**Available data:**
⟨
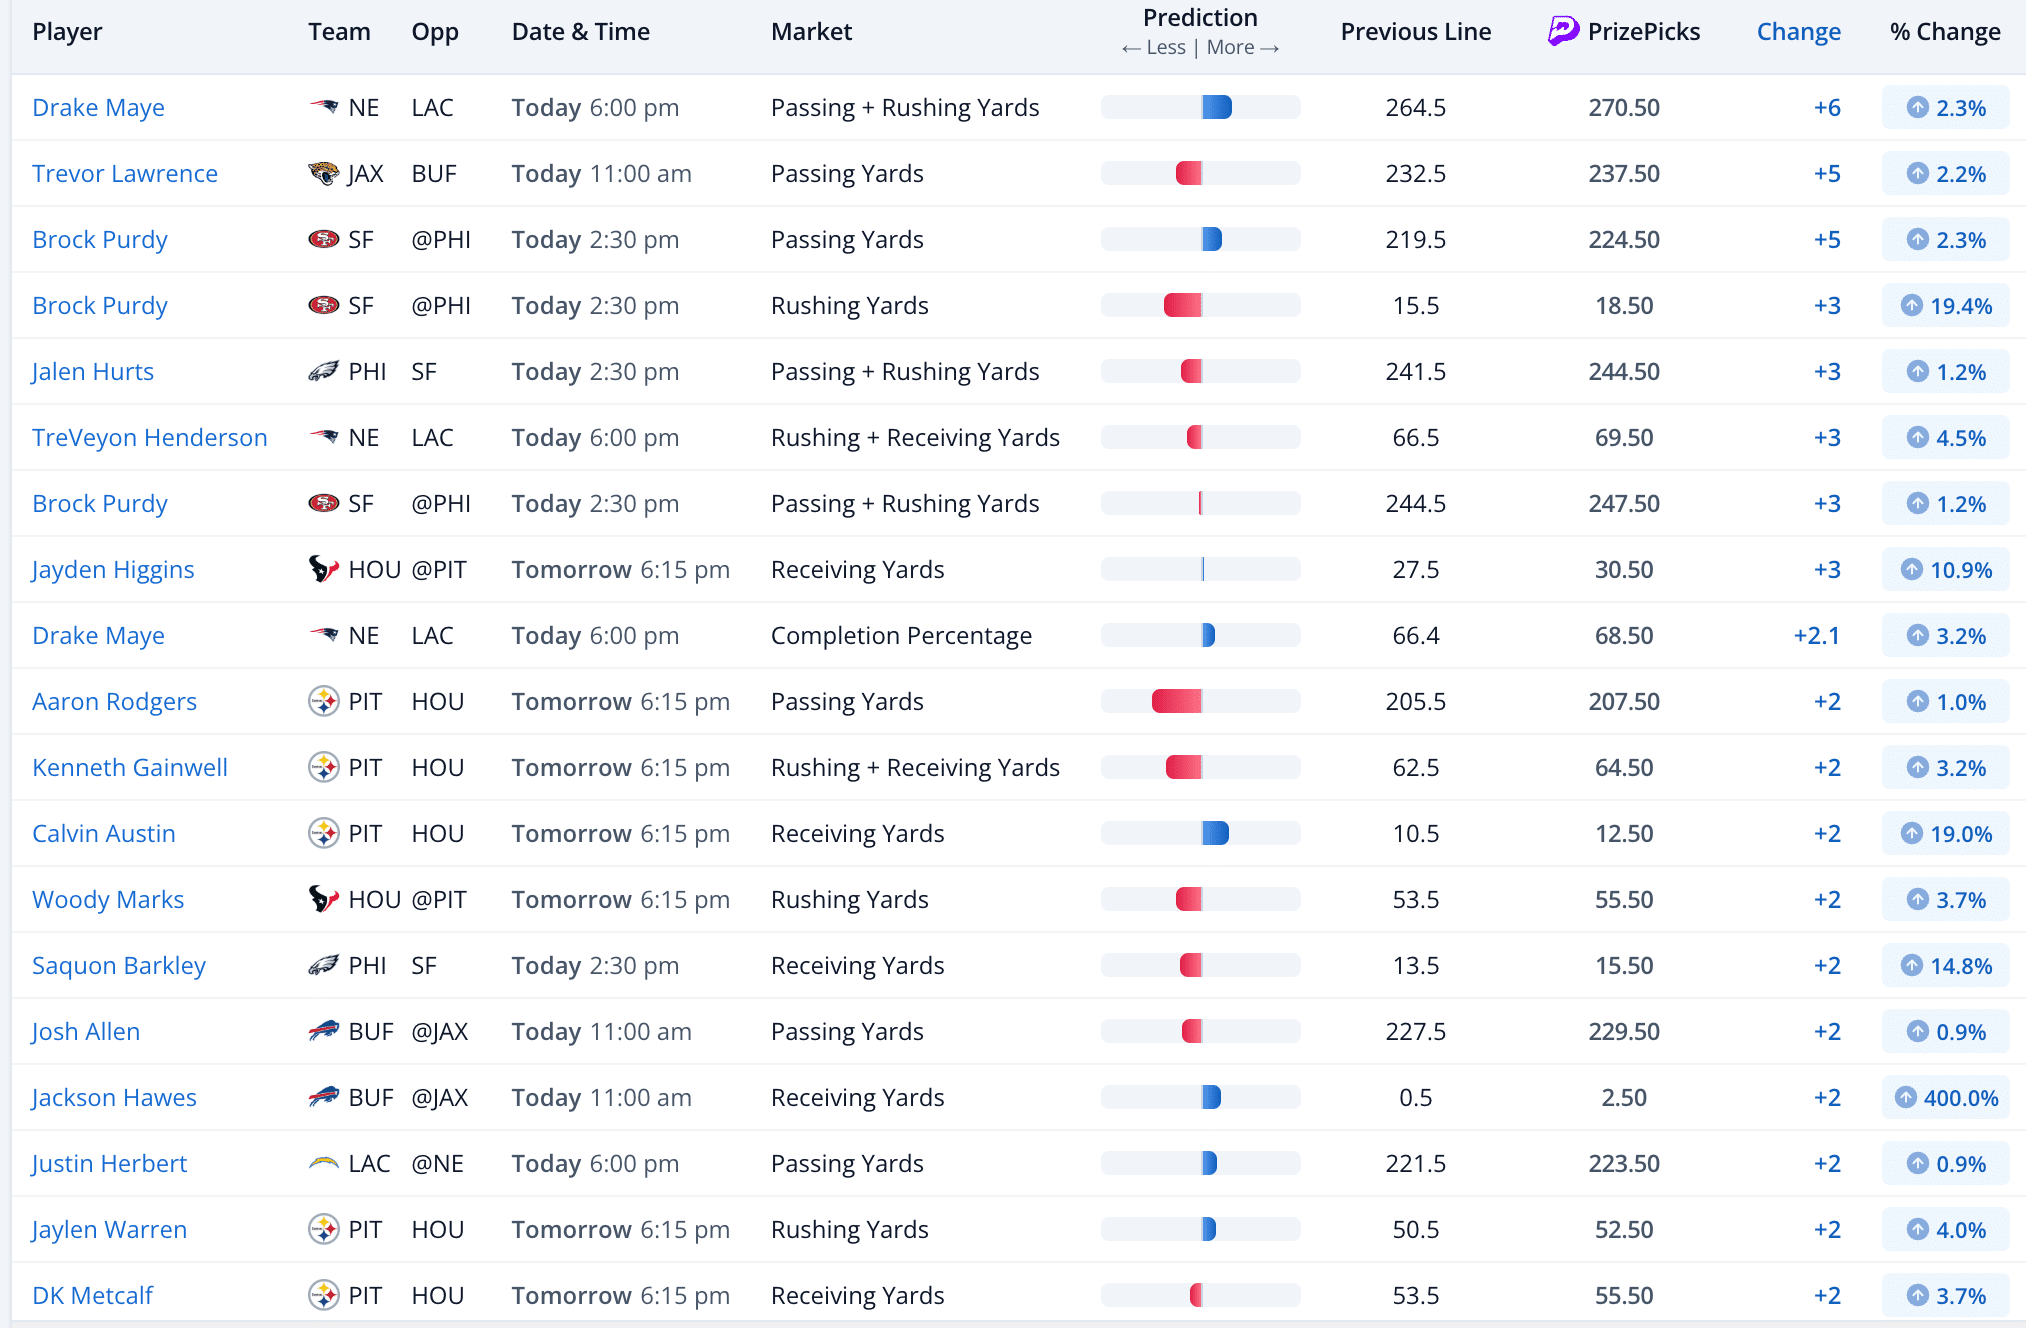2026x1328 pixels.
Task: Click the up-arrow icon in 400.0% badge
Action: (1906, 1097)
⟩
⟨
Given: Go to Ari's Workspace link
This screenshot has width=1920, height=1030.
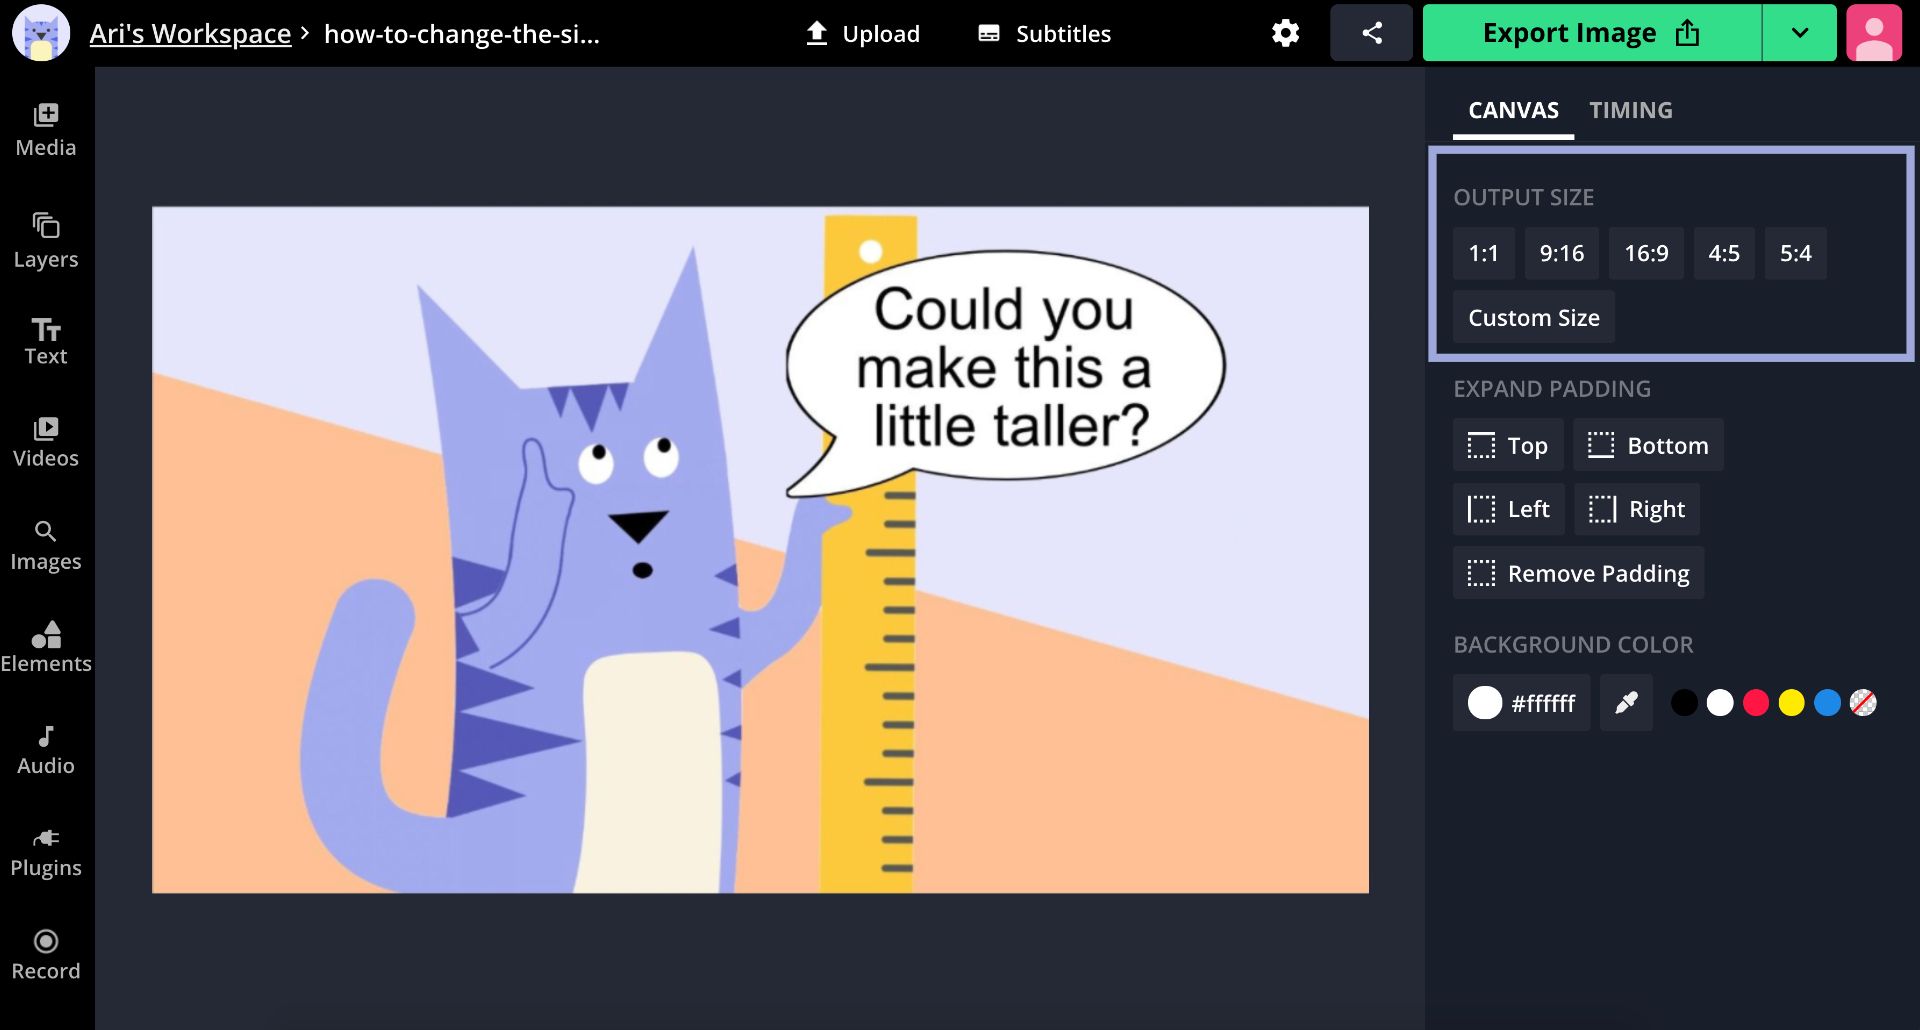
⟩
**What the exercise asks:** Can you retype the lines from the one containing "2026x1328 pixels." through the one containing "Action: (1906, 1097)", both included, leaving the pictures out?

**Complete response:**
2026x1328 pixels.
Task: Click the up-arrow icon in 400.0% badge
Action: (1906, 1097)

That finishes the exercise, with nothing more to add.